The residential complex would house 294 apartments: 48 studios, 218 one-bedrooms, and 28 two-bedroom units would be spread among the three buildings. Sections of each building would be demolished to make room for a landscaped interior courtyard and common areas including a fitness center and lounge for tenants.
The developer would provide on-site parking for 333 spaces, of which 263 would be contained in a five-level garage to be built in a lot south of Bergen St. and west of Fifth St., with the remaining 70 spaces to be contained as part of one of the three buildings.
New public sidewalks and curbs, supplementary street lighting, street trees and planters are also part of the overall design.

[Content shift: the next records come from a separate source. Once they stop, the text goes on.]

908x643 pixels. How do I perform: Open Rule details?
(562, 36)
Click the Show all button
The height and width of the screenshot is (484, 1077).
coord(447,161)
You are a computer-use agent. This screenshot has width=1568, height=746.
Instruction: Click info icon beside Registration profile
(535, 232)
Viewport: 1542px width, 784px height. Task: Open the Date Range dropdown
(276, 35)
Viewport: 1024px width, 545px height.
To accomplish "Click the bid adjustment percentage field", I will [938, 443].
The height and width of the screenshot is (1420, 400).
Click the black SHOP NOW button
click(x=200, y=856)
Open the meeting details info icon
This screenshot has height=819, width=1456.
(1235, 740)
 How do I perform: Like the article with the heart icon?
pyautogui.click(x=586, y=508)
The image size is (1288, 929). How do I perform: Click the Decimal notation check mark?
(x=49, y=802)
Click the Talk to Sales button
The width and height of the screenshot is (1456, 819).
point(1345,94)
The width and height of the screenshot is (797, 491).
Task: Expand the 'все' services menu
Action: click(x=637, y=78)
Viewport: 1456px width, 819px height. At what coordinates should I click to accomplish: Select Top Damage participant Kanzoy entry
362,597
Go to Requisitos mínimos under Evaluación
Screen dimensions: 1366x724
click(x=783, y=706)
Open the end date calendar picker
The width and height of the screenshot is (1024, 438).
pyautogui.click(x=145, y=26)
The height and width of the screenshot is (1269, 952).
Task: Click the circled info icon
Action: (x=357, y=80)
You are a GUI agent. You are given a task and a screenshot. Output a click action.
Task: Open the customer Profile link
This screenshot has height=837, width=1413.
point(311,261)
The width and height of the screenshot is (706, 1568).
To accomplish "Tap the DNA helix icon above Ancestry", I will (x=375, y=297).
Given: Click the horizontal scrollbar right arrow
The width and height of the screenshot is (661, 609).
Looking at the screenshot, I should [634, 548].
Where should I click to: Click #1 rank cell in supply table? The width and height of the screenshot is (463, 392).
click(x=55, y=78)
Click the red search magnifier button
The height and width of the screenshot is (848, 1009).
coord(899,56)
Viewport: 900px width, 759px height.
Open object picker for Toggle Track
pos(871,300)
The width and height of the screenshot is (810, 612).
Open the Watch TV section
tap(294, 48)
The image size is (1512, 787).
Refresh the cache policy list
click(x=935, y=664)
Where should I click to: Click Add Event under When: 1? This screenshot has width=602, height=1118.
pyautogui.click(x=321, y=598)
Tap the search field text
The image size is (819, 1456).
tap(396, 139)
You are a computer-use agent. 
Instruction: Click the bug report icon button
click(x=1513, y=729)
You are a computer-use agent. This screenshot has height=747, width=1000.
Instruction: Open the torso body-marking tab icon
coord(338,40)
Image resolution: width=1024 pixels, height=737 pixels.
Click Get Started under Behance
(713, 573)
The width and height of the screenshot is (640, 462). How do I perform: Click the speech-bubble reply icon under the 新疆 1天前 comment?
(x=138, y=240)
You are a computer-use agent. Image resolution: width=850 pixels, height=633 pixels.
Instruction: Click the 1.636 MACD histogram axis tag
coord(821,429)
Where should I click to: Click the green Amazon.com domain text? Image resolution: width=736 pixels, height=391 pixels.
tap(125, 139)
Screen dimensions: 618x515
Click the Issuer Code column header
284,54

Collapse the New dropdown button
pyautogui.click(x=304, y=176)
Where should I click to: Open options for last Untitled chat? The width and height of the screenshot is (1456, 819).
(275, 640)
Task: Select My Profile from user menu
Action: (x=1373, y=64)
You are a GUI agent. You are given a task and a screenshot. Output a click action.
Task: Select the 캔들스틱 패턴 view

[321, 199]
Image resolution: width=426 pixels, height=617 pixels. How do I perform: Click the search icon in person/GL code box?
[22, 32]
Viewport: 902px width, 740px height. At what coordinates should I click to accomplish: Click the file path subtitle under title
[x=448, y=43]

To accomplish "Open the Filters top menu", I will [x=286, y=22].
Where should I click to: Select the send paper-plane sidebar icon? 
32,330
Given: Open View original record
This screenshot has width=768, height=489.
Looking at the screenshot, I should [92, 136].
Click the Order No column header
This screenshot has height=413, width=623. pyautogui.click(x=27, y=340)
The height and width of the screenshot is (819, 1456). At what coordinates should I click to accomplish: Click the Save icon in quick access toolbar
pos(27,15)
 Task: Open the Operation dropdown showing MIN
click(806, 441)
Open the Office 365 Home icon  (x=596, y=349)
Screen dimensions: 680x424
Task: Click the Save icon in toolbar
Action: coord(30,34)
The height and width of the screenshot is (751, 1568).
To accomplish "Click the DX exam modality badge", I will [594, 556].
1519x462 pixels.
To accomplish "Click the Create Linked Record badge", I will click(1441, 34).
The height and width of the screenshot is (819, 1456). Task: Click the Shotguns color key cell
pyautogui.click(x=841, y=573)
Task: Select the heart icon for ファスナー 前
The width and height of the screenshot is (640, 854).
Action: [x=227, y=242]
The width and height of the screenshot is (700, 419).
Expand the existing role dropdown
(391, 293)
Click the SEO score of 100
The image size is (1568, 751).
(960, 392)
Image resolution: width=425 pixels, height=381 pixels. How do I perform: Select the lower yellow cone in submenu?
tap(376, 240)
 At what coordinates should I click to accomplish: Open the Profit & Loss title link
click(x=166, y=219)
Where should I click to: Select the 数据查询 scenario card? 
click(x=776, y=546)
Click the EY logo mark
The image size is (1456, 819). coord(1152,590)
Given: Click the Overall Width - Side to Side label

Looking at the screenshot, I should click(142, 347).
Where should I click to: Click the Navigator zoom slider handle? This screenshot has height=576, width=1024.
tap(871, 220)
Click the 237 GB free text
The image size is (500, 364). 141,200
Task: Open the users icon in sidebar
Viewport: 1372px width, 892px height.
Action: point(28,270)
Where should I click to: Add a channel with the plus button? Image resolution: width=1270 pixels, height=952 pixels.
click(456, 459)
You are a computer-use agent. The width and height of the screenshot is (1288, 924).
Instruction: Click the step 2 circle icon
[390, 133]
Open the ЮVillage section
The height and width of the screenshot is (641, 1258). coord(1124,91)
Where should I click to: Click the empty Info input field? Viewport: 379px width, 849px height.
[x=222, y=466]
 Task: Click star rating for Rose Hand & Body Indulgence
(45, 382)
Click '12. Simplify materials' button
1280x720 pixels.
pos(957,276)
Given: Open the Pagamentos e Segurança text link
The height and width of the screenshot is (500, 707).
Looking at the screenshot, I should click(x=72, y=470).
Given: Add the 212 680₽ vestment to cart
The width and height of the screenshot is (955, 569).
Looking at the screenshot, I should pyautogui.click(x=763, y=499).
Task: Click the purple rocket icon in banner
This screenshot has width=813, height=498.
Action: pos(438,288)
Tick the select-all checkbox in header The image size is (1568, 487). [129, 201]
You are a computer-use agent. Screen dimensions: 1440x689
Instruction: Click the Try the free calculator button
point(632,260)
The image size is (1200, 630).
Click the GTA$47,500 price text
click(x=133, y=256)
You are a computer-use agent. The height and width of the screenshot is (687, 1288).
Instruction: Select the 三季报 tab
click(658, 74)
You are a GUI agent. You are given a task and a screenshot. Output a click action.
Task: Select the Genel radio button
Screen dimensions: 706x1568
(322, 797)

No retail space is planned.
Total cost of the building and site improvements and material costs for masonry, metal studs and fiber cement paneling, is projected at $50 million.
Vo-Toys President Arthur Hirschberg (VIP Realty Associates) has filed no objections to the project, according to documents on file with the town Construction Office.
Thomas A. Berkenkamp, founder and president of Berkenkamp Realty Group, has a master’s degree in architecture from Harvard University, supplemented by studies in general business and real estate finance at Harvard Business School and Law School and MIT’s Sloan School of Management. He is an adjunct professor at NYU’s Schack School of Real Estate.
According to the Mortgage Bankers Association of New York website, BRG “is actively involved in the development of multi-family residential properties and the acquisition and restructuring of distressed debt. He has been continually involved in real estate since 1981 [dealing with] apartments, condominiums, office, retail, parking garages, mixed-use and hotels.”
Berkenkamp previously served as COO of Pinnacle Companies, a Montclair firm that invested in “more than 20 projects comprising more than 2,000 residential units and 100,000 square feet of commercial space with an aggregate value of more than $1.5 billion.”